Since the data must remain as supplied, reproduce it word for word.

[Stored items]
---
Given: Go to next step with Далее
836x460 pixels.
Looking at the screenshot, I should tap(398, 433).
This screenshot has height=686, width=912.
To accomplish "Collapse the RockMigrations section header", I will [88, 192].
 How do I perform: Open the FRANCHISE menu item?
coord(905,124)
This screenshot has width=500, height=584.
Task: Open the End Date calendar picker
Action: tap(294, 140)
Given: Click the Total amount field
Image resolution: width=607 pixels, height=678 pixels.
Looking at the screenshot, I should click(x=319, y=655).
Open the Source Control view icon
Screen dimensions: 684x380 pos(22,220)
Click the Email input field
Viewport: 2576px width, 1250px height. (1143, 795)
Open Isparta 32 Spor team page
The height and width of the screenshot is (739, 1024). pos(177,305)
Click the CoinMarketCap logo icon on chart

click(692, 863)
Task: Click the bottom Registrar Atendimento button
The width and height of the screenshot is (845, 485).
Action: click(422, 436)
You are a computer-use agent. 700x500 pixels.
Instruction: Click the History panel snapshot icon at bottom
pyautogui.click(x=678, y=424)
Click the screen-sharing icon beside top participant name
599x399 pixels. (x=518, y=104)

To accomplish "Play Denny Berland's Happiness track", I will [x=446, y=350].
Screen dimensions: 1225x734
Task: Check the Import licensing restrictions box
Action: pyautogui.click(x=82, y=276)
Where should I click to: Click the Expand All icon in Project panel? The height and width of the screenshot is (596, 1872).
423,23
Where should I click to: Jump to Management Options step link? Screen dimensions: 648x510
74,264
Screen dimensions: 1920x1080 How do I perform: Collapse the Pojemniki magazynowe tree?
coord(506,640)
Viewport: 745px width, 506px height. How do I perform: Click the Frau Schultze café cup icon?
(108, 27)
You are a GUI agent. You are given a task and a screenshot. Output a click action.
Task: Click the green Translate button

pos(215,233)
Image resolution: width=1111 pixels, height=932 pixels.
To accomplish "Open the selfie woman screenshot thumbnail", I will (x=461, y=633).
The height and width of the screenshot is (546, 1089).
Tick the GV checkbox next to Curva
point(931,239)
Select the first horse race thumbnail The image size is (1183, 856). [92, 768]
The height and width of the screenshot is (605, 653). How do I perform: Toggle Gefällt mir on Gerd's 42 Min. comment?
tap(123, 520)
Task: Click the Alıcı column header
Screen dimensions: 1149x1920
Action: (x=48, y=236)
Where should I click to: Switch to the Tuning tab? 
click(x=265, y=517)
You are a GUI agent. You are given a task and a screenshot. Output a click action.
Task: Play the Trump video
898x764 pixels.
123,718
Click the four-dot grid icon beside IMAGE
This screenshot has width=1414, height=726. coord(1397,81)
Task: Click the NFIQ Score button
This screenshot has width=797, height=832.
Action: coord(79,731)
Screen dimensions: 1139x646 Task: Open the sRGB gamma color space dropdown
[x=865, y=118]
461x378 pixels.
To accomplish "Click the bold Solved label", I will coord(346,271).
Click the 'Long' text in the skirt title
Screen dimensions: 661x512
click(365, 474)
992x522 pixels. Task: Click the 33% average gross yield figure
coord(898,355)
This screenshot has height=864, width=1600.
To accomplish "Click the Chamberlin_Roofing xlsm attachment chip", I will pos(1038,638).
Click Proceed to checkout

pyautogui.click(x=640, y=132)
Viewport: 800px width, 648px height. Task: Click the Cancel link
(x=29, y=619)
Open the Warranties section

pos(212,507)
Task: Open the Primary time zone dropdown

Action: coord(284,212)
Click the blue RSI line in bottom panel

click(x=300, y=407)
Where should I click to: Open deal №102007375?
---
» Answer to this task:
Given: Go to next step with Далее
836x460 pixels.
Looking at the screenshot, I should tap(398, 433).
This screenshot has height=686, width=912.
To accomplish "Collapse the RockMigrations section header", I will [88, 192].
 How do I perform: Open the FRANCHISE menu item?
coord(905,124)
This screenshot has width=500, height=584.
Task: Open the End Date calendar picker
Action: tap(294, 140)
Given: Click the Total amount field
Image resolution: width=607 pixels, height=678 pixels.
Looking at the screenshot, I should click(x=319, y=655).
Open the Source Control view icon
Screen dimensions: 684x380 pos(22,220)
Click the Email input field
Viewport: 2576px width, 1250px height. (1143, 795)
Open Isparta 32 Spor team page
The height and width of the screenshot is (739, 1024). pos(177,305)
Click the CoinMarketCap logo icon on chart

click(692, 863)
Task: Click the bottom Registrar Atendimento button
The width and height of the screenshot is (845, 485).
Action: click(422, 436)
You are a computer-use agent. 700x500 pixels.
Instruction: Click the History panel snapshot icon at bottom
pyautogui.click(x=678, y=424)
Click the screen-sharing icon beside top participant name
599x399 pixels. (x=518, y=104)

To accomplish "Play Denny Berland's Happiness track", I will [x=446, y=350].
Screen dimensions: 1225x734
Task: Check the Import licensing restrictions box
Action: pyautogui.click(x=82, y=276)
Where should I click to: Click the Expand All icon in Project panel? The height and width of the screenshot is (596, 1872).
423,23
Where should I click to: Jump to Management Options step link? Screen dimensions: 648x510
74,264
Screen dimensions: 1920x1080 How do I perform: Collapse the Pojemniki magazynowe tree?
coord(506,640)
Viewport: 745px width, 506px height. How do I perform: Click the Frau Schultze café cup icon?
(108, 27)
You are a GUI agent. You are given a task and a screenshot. Output a click action.
Task: Click the green Translate button

pos(215,233)
Image resolution: width=1111 pixels, height=932 pixels.
To accomplish "Open the selfie woman screenshot thumbnail", I will (x=461, y=633).
The height and width of the screenshot is (546, 1089).
Tick the GV checkbox next to Curva
point(931,239)
Select the first horse race thumbnail The image size is (1183, 856). [92, 768]
The height and width of the screenshot is (605, 653). How do I perform: Toggle Gefällt mir on Gerd's 42 Min. comment?
tap(123, 520)
Task: Click the Alıcı column header
Screen dimensions: 1149x1920
Action: (x=48, y=236)
Where should I click to: Switch to the Tuning tab? 
click(x=265, y=517)
You are a GUI agent. You are given a task and a screenshot. Output a click action.
Task: Play the Trump video
898x764 pixels.
123,718
Click the four-dot grid icon beside IMAGE
This screenshot has width=1414, height=726. coord(1397,81)
Task: Click the NFIQ Score button
This screenshot has width=797, height=832.
Action: coord(79,731)
Screen dimensions: 1139x646 Task: Open the sRGB gamma color space dropdown
[x=865, y=118]
461x378 pixels.
To accomplish "Click the bold Solved label", I will coord(346,271).
Click the 'Long' text in the skirt title
Screen dimensions: 661x512
click(365, 474)
992x522 pixels. Task: Click the 33% average gross yield figure
coord(898,355)
This screenshot has height=864, width=1600.
To accomplish "Click the Chamberlin_Roofing xlsm attachment chip", I will pos(1038,638).
Click Proceed to checkout

pyautogui.click(x=640, y=132)
Viewport: 800px width, 648px height. Task: Click the Cancel link
(x=29, y=619)
Open the Warranties section

pos(212,507)
Task: Open the Primary time zone dropdown

Action: coord(284,212)
Click the blue RSI line in bottom panel

click(x=300, y=407)
Where should I click to: Open deal №102007375?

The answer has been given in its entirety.